Less than 25 per cent of GPs in the City of Logan bulk bill all clients regardless of concessions, according to new data.

The data comes from healthcare directory Cleanbill’s latest pricing analysis report, which found only 17.6 per cent of the state’s GPs bulk bill all clients – costing Queenslanders an average of $41.27 per consult.

In Logan, the average out-of-pocket cost is $31.17 per consult – one of the cheapest in the state.

This is paid on top of the $41.40 Medicare rebate already provided for a standard, 15-minute consultation.

In Logan, there are 20 bulk billing clinics in the suburbs surrounding Beenleigh, Kingston, Woodridge, Shailer Park, and Waterford West.

But, according to Cleanbill’s data, bulk billing GPs in the city’s growth corridor are scarce.

There are only three bulk-billing GPs in the large part of Logan between and west of Crestmead in the north, and west of Mount Warren Park in the south.

The closest bulk-billing GP for residents in or near Jimboomba who aren’t concession card holders is Tamborine Village Medical in Tamborine.

For residents further north – near Greenbank, New Beith or Munruben – the closest bulk-billing GP is Boronia Park Medical Centre in Boronia Heights.

Cleanbill founder James Gillespie said the Medicare rebate GPs received from the government – currently $41.40 – would need to be increased for there to be more bulk billing clinics.

“When it comes to bulk billing, you’re really looking at whether a GP clinic, in light of its economic circumstances, feels that it can operate on the money provided by Medicare alone,” Mr Gillespi said.

The Royal Australian College of General Practitioners Queensland chair, Dr Cath Hester, said there was likely more bulk-billing available to Logan residents than what Cleanbill reported.

“It’s very true that less practices are bulk billing all clients now, because Medicare rebates are not covering the cost of general practice care at the moment, but I also think the Cleanbill report gives you a negative skew,” Dr Hester said.

“General practices still significantly bulk bill kids and healthcare card holders, or at least have reduced fees.”
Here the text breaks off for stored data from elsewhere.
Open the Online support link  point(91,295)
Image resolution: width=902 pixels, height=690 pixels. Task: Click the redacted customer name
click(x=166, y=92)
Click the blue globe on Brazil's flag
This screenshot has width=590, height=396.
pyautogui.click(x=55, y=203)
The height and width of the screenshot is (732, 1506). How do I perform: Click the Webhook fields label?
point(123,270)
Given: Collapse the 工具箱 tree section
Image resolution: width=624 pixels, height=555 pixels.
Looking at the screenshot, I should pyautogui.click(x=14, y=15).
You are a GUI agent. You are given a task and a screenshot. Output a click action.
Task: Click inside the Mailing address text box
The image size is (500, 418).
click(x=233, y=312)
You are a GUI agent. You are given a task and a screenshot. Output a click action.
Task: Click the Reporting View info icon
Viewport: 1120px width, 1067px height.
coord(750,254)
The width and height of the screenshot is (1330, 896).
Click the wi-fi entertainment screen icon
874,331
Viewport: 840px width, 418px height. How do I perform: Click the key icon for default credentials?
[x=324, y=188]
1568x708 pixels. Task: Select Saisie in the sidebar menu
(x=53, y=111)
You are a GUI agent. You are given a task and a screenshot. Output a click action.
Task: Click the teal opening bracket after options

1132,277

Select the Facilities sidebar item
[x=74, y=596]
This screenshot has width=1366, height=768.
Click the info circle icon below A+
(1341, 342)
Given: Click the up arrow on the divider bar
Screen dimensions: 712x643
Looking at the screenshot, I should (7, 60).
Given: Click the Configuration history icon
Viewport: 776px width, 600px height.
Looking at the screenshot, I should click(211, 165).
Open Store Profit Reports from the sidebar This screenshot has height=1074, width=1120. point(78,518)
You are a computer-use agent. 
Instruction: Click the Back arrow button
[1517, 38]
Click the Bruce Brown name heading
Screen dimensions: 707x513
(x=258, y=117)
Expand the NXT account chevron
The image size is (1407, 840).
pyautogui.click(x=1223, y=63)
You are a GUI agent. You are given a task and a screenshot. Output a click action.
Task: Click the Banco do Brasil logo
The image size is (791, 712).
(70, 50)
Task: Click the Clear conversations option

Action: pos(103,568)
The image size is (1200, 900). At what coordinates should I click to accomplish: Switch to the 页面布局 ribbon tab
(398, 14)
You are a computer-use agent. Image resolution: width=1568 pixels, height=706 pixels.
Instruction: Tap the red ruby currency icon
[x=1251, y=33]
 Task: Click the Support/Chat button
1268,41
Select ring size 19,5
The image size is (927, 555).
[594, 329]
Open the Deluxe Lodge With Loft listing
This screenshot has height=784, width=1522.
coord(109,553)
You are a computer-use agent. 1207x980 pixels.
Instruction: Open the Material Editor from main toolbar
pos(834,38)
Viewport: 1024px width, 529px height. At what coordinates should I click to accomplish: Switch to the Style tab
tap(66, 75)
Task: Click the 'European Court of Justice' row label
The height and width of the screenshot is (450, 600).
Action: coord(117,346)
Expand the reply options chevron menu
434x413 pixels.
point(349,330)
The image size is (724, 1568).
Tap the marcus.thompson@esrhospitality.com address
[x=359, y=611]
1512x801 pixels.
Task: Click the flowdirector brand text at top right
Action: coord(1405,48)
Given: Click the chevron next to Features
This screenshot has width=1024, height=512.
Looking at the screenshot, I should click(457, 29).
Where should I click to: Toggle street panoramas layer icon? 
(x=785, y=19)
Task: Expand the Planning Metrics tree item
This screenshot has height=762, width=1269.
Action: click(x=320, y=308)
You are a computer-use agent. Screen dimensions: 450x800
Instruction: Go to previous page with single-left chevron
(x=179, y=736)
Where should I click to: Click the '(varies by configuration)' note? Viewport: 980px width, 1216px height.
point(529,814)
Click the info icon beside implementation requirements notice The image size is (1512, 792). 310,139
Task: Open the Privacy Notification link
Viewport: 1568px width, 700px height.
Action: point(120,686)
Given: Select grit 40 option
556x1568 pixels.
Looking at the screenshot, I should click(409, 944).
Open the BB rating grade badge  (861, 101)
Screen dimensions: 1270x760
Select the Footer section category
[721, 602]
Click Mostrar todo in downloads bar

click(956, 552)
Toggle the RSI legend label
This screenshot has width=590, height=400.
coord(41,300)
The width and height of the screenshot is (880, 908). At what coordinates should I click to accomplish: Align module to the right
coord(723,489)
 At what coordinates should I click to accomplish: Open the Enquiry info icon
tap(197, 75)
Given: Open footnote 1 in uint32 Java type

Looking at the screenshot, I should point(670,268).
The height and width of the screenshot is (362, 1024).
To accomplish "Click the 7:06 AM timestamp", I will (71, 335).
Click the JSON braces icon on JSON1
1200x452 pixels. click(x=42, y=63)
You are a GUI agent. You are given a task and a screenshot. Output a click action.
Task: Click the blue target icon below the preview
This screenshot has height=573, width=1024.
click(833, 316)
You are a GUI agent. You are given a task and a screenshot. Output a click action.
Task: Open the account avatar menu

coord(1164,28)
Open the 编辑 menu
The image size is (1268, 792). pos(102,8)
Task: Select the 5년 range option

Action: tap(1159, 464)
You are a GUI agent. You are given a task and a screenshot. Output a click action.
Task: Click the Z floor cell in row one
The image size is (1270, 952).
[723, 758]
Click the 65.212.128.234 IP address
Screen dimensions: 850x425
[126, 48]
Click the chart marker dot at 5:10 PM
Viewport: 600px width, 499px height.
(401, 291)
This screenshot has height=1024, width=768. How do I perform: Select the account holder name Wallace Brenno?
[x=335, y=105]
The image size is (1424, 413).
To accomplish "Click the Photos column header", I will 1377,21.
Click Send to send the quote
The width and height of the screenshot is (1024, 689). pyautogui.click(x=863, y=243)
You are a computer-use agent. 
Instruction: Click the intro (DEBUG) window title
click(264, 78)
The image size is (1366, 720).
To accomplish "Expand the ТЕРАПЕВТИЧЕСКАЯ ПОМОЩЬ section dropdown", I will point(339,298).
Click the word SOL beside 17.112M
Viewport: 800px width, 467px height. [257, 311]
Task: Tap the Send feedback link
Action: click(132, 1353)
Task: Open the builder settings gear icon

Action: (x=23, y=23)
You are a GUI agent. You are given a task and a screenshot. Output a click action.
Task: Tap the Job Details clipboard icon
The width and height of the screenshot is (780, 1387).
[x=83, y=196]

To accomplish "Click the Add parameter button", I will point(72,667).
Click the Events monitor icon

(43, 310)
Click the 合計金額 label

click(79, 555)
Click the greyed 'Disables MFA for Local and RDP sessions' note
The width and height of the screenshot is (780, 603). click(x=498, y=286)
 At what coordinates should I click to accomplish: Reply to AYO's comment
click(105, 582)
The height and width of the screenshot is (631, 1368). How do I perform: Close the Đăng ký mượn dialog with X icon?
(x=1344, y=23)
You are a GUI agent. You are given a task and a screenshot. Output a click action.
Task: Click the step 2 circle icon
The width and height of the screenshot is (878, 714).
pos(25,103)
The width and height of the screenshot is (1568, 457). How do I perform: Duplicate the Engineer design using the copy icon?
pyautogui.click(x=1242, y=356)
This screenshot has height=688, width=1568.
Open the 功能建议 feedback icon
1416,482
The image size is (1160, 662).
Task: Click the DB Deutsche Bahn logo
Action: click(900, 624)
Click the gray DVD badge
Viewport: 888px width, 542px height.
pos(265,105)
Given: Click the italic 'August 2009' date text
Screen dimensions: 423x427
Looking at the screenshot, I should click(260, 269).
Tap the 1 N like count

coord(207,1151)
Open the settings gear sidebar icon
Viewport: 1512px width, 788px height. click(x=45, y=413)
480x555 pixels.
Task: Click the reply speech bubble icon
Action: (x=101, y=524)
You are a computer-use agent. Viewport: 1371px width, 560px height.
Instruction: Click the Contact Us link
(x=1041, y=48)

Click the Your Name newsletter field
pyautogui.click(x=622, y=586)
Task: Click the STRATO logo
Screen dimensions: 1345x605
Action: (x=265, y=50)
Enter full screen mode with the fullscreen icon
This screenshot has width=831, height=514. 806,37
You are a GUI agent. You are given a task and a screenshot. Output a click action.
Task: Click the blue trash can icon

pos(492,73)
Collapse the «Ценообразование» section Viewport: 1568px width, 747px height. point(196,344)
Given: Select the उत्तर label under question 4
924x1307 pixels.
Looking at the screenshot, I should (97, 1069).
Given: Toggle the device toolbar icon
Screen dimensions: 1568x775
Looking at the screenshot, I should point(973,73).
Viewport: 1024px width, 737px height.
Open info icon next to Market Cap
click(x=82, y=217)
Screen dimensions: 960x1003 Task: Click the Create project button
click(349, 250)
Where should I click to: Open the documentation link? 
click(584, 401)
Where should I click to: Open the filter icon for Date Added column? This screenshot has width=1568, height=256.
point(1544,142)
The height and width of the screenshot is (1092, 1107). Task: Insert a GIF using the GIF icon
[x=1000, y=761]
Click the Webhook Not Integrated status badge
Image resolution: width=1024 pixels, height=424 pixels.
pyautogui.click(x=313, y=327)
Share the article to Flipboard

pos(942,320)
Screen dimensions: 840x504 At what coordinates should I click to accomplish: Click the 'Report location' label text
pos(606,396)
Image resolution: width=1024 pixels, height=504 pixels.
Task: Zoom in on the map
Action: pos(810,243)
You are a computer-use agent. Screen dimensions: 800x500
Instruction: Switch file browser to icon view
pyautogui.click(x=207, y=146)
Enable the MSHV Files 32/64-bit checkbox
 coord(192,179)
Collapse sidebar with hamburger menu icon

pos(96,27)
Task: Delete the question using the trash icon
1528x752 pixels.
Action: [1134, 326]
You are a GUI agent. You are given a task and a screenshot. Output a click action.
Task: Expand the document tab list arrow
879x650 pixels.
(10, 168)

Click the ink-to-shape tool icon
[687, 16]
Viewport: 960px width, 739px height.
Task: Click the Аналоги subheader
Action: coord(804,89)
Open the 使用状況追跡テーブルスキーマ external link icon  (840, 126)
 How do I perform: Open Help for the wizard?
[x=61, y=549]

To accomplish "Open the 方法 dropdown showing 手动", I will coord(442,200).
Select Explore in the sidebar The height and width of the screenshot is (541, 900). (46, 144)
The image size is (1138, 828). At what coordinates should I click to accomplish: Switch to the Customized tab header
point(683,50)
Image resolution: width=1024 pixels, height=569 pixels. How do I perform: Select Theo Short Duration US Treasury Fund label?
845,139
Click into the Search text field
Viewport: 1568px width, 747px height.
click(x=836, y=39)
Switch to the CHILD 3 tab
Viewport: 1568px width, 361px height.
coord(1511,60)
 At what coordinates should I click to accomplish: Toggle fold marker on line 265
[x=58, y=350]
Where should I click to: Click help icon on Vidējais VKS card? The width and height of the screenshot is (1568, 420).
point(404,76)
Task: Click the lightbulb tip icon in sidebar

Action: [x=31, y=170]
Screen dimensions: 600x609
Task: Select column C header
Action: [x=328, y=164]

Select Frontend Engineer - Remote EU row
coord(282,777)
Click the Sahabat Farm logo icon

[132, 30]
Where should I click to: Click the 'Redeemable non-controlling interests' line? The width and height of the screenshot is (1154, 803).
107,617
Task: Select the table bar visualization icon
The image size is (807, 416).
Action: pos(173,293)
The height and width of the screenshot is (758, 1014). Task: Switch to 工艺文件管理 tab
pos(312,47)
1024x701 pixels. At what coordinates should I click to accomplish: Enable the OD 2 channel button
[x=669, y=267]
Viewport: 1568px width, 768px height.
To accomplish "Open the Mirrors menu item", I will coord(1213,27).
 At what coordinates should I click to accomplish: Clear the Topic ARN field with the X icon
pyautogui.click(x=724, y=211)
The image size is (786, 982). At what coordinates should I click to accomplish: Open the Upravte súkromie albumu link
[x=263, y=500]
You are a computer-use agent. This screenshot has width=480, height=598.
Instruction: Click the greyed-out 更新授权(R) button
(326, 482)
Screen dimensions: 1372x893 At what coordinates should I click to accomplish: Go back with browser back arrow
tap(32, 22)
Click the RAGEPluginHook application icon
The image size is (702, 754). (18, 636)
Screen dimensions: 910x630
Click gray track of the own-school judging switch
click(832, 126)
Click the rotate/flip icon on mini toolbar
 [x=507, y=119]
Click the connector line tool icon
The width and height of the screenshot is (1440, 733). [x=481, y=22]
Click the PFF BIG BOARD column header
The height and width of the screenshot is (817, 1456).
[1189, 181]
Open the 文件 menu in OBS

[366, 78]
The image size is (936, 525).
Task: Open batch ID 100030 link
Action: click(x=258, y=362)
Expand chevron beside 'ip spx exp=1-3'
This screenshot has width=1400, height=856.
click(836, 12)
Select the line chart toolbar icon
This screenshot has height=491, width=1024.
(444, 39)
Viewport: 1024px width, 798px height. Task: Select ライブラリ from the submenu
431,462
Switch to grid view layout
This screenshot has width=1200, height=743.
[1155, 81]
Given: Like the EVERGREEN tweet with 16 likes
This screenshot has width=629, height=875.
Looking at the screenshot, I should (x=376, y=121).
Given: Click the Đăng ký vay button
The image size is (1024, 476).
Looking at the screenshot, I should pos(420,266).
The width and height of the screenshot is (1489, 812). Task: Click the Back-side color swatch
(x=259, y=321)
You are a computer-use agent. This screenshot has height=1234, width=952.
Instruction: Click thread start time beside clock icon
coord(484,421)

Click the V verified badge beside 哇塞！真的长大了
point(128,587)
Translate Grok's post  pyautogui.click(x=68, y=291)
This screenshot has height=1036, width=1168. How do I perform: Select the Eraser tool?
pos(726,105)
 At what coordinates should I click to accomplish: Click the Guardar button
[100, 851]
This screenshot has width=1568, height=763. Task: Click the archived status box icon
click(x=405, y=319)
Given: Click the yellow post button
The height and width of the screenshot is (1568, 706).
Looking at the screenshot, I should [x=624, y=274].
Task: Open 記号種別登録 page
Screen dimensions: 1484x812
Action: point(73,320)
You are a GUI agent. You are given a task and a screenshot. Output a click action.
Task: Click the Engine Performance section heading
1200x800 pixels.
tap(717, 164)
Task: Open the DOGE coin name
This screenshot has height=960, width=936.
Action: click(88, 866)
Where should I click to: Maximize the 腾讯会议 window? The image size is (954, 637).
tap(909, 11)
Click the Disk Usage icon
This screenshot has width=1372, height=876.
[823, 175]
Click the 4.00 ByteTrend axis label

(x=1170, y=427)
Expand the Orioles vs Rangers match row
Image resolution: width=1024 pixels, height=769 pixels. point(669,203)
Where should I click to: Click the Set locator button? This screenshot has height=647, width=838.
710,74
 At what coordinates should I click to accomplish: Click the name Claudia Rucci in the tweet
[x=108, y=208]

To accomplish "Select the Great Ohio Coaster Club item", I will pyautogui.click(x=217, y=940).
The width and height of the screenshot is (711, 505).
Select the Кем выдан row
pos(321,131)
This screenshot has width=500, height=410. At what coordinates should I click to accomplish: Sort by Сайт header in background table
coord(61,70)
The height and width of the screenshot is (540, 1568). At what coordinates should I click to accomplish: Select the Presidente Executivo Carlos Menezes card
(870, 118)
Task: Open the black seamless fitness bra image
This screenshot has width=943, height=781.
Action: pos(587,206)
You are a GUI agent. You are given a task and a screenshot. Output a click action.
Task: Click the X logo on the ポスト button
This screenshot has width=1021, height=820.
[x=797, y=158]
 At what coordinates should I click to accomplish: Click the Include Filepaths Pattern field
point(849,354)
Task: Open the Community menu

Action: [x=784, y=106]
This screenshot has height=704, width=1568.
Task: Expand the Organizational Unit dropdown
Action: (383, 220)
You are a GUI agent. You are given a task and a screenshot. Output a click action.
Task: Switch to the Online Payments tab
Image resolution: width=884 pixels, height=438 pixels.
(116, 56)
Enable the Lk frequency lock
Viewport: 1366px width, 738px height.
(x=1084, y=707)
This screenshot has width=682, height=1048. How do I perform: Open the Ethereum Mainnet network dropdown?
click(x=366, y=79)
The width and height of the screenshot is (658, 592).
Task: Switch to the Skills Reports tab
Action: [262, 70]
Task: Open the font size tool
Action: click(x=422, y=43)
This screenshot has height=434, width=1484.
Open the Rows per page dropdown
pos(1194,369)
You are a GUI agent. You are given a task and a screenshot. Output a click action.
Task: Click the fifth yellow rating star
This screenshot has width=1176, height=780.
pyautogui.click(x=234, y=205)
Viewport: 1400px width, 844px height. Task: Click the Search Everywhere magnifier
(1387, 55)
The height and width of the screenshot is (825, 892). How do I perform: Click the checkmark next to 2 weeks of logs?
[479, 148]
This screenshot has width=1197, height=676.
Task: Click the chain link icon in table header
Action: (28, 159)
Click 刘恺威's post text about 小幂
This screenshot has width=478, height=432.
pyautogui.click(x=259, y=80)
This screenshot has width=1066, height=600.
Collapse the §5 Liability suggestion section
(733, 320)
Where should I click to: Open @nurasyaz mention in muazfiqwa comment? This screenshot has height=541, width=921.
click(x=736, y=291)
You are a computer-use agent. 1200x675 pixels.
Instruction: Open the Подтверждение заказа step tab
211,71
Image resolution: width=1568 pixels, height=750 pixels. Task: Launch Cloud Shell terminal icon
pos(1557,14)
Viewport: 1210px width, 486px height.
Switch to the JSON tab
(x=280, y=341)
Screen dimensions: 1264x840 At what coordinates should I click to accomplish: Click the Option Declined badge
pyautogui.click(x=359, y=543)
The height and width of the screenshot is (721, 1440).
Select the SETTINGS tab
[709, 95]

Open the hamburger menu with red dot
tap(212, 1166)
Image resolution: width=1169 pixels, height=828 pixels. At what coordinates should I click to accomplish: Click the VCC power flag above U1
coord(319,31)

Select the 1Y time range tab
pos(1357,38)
She said clinics operated just the same as other small businesses, meaning they all had different operational costs and therefore charged different amounts.

“Some practices give you very basic, very quick consults where you might not be able to choose your GP or what time you see your GP,” Dr Hester said.

“These practices might not employ as many reception staff or nursing staff, and that way they can keep their costs down.”

“But other general practices will run it a different way, with nursing staff, admin staff, longer consultations, and with a GP of your choice.

“In those situations you’re likely to find the Medicare rebate just doesn’t cover the cost of that service.”

She said GPs were “acutely aware of the cost-of-living pressures” patients were feeling.

“GPs would be able to bulk bill more consults if the Medicare rebate was set at an appropriate amount,” she said.

“At the moment we’re seeing an all-time record gap between what the Medicare rebate is and what the Australian Medical Association suggested price is.

“GPs working in Logan, which we know suffers from a great deal of socio-economic disadvantage, have worked really hard, extended themselves, and sacrificed a lot of their personal income so they can bulk bill patients and provide services to people.

“But we can’t keep doing that – businesses just won’t survive.”